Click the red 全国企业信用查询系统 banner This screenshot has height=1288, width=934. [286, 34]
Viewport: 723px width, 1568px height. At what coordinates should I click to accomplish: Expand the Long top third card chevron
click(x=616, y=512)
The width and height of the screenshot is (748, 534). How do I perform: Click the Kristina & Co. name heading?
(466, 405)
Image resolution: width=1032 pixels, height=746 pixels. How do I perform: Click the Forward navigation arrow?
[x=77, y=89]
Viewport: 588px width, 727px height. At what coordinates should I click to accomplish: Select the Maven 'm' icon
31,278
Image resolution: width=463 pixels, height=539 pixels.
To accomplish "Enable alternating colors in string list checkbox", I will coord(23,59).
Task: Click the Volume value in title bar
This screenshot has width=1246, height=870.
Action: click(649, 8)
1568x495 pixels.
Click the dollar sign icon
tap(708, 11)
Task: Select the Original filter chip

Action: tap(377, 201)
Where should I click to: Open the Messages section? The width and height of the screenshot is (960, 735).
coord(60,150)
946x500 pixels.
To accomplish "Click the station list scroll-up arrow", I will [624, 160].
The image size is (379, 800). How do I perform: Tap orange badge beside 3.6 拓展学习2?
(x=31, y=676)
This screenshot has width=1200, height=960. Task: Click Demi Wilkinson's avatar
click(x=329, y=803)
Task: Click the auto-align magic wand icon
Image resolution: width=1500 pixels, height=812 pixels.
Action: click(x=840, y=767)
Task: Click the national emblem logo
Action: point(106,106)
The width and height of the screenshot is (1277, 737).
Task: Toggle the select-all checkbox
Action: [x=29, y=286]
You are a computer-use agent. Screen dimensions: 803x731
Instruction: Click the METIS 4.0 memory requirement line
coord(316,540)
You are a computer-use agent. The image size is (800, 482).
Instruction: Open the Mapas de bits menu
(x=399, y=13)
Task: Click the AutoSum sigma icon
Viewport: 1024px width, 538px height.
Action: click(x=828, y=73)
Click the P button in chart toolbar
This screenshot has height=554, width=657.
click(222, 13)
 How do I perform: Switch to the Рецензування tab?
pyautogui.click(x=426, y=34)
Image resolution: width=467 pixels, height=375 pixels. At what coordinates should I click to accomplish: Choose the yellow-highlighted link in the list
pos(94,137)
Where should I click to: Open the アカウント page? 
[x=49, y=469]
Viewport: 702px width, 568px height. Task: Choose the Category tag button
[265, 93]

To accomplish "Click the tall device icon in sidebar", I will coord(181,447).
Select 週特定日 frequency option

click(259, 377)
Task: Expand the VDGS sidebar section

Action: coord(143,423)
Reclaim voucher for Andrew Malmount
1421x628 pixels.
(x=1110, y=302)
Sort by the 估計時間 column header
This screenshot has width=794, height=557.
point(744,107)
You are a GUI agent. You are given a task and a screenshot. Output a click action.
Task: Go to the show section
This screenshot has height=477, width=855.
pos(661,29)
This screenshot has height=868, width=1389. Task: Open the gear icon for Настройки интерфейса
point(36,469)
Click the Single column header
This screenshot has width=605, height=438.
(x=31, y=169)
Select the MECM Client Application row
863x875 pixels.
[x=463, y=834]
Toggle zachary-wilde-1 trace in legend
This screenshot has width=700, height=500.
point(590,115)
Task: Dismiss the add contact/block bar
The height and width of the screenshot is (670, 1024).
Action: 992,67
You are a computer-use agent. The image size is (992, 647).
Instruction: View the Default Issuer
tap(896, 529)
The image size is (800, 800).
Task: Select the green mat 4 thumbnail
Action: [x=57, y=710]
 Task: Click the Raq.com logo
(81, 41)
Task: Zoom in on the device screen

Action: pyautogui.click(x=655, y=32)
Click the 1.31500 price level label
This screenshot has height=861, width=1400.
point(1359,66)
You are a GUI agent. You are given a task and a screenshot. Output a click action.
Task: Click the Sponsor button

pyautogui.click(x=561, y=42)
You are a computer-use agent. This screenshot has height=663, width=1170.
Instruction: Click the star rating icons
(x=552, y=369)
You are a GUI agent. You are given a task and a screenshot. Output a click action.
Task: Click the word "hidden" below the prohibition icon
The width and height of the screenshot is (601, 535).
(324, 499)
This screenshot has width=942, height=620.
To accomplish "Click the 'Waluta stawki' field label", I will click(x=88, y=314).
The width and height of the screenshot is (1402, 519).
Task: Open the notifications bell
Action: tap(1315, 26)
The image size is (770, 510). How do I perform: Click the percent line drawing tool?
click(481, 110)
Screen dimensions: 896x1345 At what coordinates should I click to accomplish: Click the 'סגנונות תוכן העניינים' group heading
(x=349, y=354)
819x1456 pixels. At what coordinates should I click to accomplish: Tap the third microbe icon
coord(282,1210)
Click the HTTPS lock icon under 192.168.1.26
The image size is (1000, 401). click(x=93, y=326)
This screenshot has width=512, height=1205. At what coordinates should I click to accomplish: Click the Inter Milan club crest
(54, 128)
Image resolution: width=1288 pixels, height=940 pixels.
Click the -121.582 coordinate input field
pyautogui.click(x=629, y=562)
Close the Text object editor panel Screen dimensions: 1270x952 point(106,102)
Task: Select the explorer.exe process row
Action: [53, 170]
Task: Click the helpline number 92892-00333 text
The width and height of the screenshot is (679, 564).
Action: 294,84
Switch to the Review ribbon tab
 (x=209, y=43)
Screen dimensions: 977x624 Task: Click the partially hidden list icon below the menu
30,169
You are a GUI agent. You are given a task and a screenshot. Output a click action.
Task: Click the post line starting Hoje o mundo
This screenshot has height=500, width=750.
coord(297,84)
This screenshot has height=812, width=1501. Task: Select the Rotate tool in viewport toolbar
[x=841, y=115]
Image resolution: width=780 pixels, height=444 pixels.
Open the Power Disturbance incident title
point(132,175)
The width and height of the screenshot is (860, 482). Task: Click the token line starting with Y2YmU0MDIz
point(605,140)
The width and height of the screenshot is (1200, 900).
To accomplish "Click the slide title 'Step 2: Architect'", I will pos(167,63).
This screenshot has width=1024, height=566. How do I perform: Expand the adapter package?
##########
_Work required_:
Transcribe the listing above in full, so that every line matches exactly.

_Response area_:
Click the red 全国企业信用查询系统 banner This screenshot has height=1288, width=934. [286, 34]
Viewport: 723px width, 1568px height. At what coordinates should I click to accomplish: Expand the Long top third card chevron
click(x=616, y=512)
The width and height of the screenshot is (748, 534). How do I perform: Click the Kristina & Co. name heading?
(466, 405)
Image resolution: width=1032 pixels, height=746 pixels. How do I perform: Click the Forward navigation arrow?
[x=77, y=89]
Viewport: 588px width, 727px height. At what coordinates should I click to accomplish: Select the Maven 'm' icon
31,278
Image resolution: width=463 pixels, height=539 pixels.
To accomplish "Enable alternating colors in string list checkbox", I will coord(23,59).
Task: Click the Volume value in title bar
This screenshot has width=1246, height=870.
Action: click(649, 8)
1568x495 pixels.
Click the dollar sign icon
tap(708, 11)
Task: Select the Original filter chip

Action: tap(377, 201)
Where should I click to: Open the Messages section? The width and height of the screenshot is (960, 735).
coord(60,150)
946x500 pixels.
To accomplish "Click the station list scroll-up arrow", I will [624, 160].
The image size is (379, 800). How do I perform: Tap orange badge beside 3.6 拓展学习2?
(x=31, y=676)
This screenshot has width=1200, height=960. Task: Click Demi Wilkinson's avatar
click(x=329, y=803)
Task: Click the auto-align magic wand icon
Image resolution: width=1500 pixels, height=812 pixels.
Action: click(x=840, y=767)
Task: Click the national emblem logo
Action: point(106,106)
The width and height of the screenshot is (1277, 737).
Task: Toggle the select-all checkbox
Action: [x=29, y=286]
You are a computer-use agent. Screen dimensions: 803x731
Instruction: Click the METIS 4.0 memory requirement line
coord(316,540)
You are a computer-use agent. The image size is (800, 482).
Instruction: Open the Mapas de bits menu
(x=399, y=13)
Task: Click the AutoSum sigma icon
Viewport: 1024px width, 538px height.
Action: click(x=828, y=73)
Click the P button in chart toolbar
This screenshot has height=554, width=657.
click(222, 13)
 How do I perform: Switch to the Рецензування tab?
pyautogui.click(x=426, y=34)
Image resolution: width=467 pixels, height=375 pixels. At what coordinates should I click to accomplish: Choose the yellow-highlighted link in the list
pos(94,137)
Where should I click to: Open the アカウント page? 
[x=49, y=469]
Viewport: 702px width, 568px height. Task: Choose the Category tag button
[265, 93]

To accomplish "Click the tall device icon in sidebar", I will coord(181,447).
Select 週特定日 frequency option

click(259, 377)
Task: Expand the VDGS sidebar section

Action: coord(143,423)
Reclaim voucher for Andrew Malmount
1421x628 pixels.
(x=1110, y=302)
Sort by the 估計時間 column header
This screenshot has width=794, height=557.
point(744,107)
You are a GUI agent. You are given a task and a screenshot. Output a click action.
Task: Go to the show section
This screenshot has height=477, width=855.
pos(661,29)
This screenshot has height=868, width=1389. Task: Open the gear icon for Настройки интерфейса
point(36,469)
Click the Single column header
This screenshot has width=605, height=438.
(x=31, y=169)
Select the MECM Client Application row
863x875 pixels.
[x=463, y=834]
Toggle zachary-wilde-1 trace in legend
This screenshot has width=700, height=500.
point(590,115)
Task: Dismiss the add contact/block bar
The height and width of the screenshot is (670, 1024).
Action: 992,67
You are a computer-use agent. The image size is (992, 647).
Instruction: View the Default Issuer
tap(896, 529)
The image size is (800, 800).
Task: Select the green mat 4 thumbnail
Action: [x=57, y=710]
 Task: Click the Raq.com logo
(81, 41)
Task: Zoom in on the device screen

Action: pyautogui.click(x=655, y=32)
Click the 1.31500 price level label
This screenshot has height=861, width=1400.
point(1359,66)
You are a GUI agent. You are given a task and a screenshot. Output a click action.
Task: Click the Sponsor button

pyautogui.click(x=561, y=42)
You are a computer-use agent. This screenshot has height=663, width=1170.
Instruction: Click the star rating icons
(x=552, y=369)
You are a GUI agent. You are given a task and a screenshot. Output a click action.
Task: Click the word "hidden" below the prohibition icon
The width and height of the screenshot is (601, 535).
(324, 499)
This screenshot has width=942, height=620.
To accomplish "Click the 'Waluta stawki' field label", I will click(x=88, y=314).
The width and height of the screenshot is (1402, 519).
Task: Open the notifications bell
Action: tap(1315, 26)
The image size is (770, 510). How do I perform: Click the percent line drawing tool?
click(481, 110)
Screen dimensions: 896x1345 At what coordinates should I click to accomplish: Click the 'סגנונות תוכן העניינים' group heading
(x=349, y=354)
819x1456 pixels. At what coordinates should I click to accomplish: Tap the third microbe icon
coord(282,1210)
Click the HTTPS lock icon under 192.168.1.26
The image size is (1000, 401). click(x=93, y=326)
This screenshot has width=512, height=1205. At what coordinates should I click to accomplish: Click the Inter Milan club crest
(54, 128)
Image resolution: width=1288 pixels, height=940 pixels.
Click the -121.582 coordinate input field
pyautogui.click(x=629, y=562)
Close the Text object editor panel Screen dimensions: 1270x952 point(106,102)
Task: Select the explorer.exe process row
Action: [53, 170]
Task: Click the helpline number 92892-00333 text
The width and height of the screenshot is (679, 564).
Action: 294,84
Switch to the Review ribbon tab
 (x=209, y=43)
Screen dimensions: 977x624 Task: Click the partially hidden list icon below the menu
30,169
You are a GUI agent. You are given a task and a screenshot. Output a click action.
Task: Click the post line starting Hoje o mundo
This screenshot has height=500, width=750.
coord(297,84)
This screenshot has height=812, width=1501. Task: Select the Rotate tool in viewport toolbar
[x=841, y=115]
Image resolution: width=780 pixels, height=444 pixels.
Open the Power Disturbance incident title
point(132,175)
The width and height of the screenshot is (860, 482). Task: Click the token line starting with Y2YmU0MDIz
point(605,140)
The width and height of the screenshot is (1200, 900).
To accomplish "Click the slide title 'Step 2: Architect'", I will pos(167,63).
This screenshot has width=1024, height=566. How do I perform: Expand the adapter package?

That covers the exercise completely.